Giovanni Castellano, a former neighbour of the Perrotta’s, told Manchester Evening News: “Football was in the family’s blood.
“It (the team Francesco run) was named after the Jolly Carter, a pub in Hyde where we were based, and Milan because we were all Milan fans.
“Having this football team meant trips for Simone to such exotic footballing locations as Hyde, Gorton and Oldham and even at that age he was showing signs of becoming football crazy like his father.”
During his time in England, Perrotta senior developed an affinity for Manchester United and eventually saw his son play at the stadium for AS Roma in a 2007 Champions League match.
On the 2006 final, Mr Castellano added: “It was not Simone’s best match, but he did us proud throughout the contest. It was a fantastic achievement that most of us can only dream about.
“Now we can rightly say that there is no other place in the world with two World Cup football players of different nationalities from the same town.”
Perrotta’s club career saw him stay in Italy, starring for the likes of Reggina, Juventus, Bari and Verona before retiring at Roma in 2013 after nine seasons with the club.
He won the Italian Cup in back-to-backs years and the Super Cup once with Roma, as well as lifting the Euro Under-21 title with Italy in 2000.

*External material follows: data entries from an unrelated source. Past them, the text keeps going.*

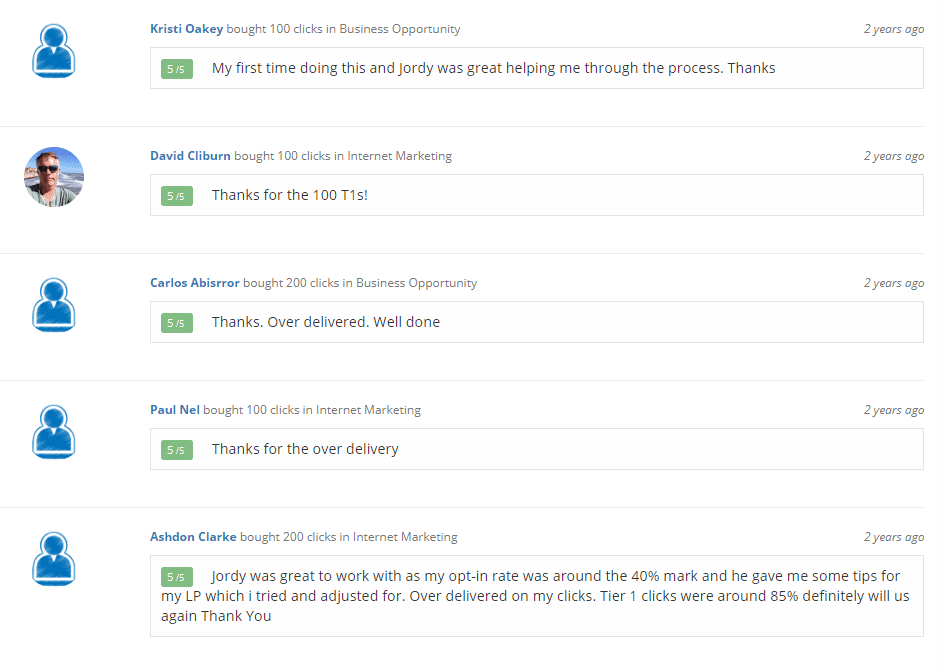Click Ashdon Clarke's default avatar icon

click(x=54, y=559)
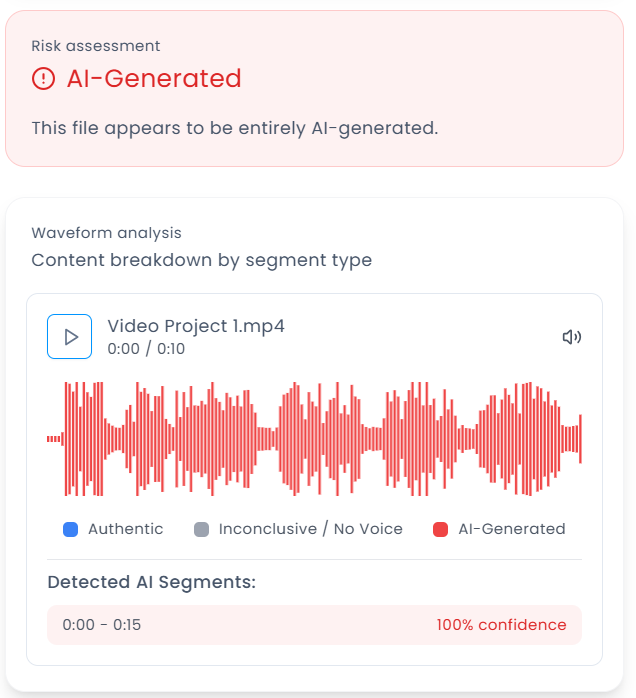Screen dimensions: 636x698
Task: Select the "Authentic" legend label
Action: [125, 529]
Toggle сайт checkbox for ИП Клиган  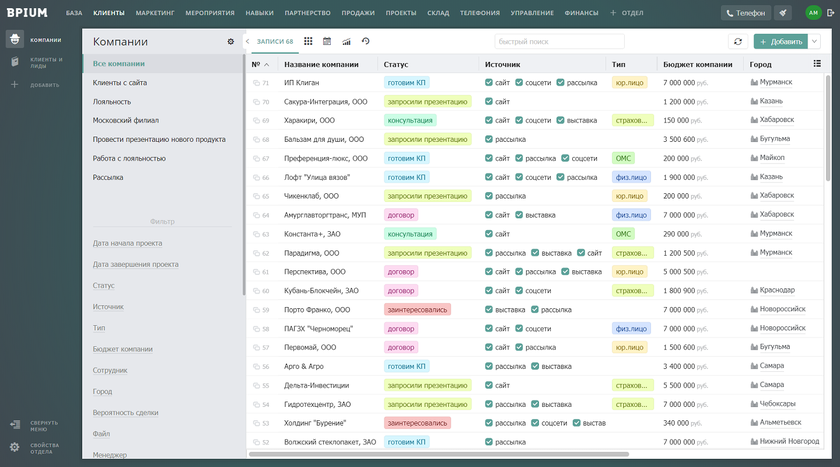[x=489, y=82]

Perrotta was immortalised with a statue outside of Curzon Ashton’s Tameside Stadium, which will play host to Avely or Barnet in the FA Cup first round proper.
The statute, erected in 2010, depicts him alongside the borough’s two members of England’s 1966 triumph – Geoff Hurst and Jimmy Armfield.
Upon finding out about the statue seven years later he said: “It was my uncle, who still lives there, who told me about it.
“I find it a big strange nobody else alerted me to the existence of this statue. My kids were surprised standing there in front of the statues of those players. And I thought: ‘Hey, I’m there too’.”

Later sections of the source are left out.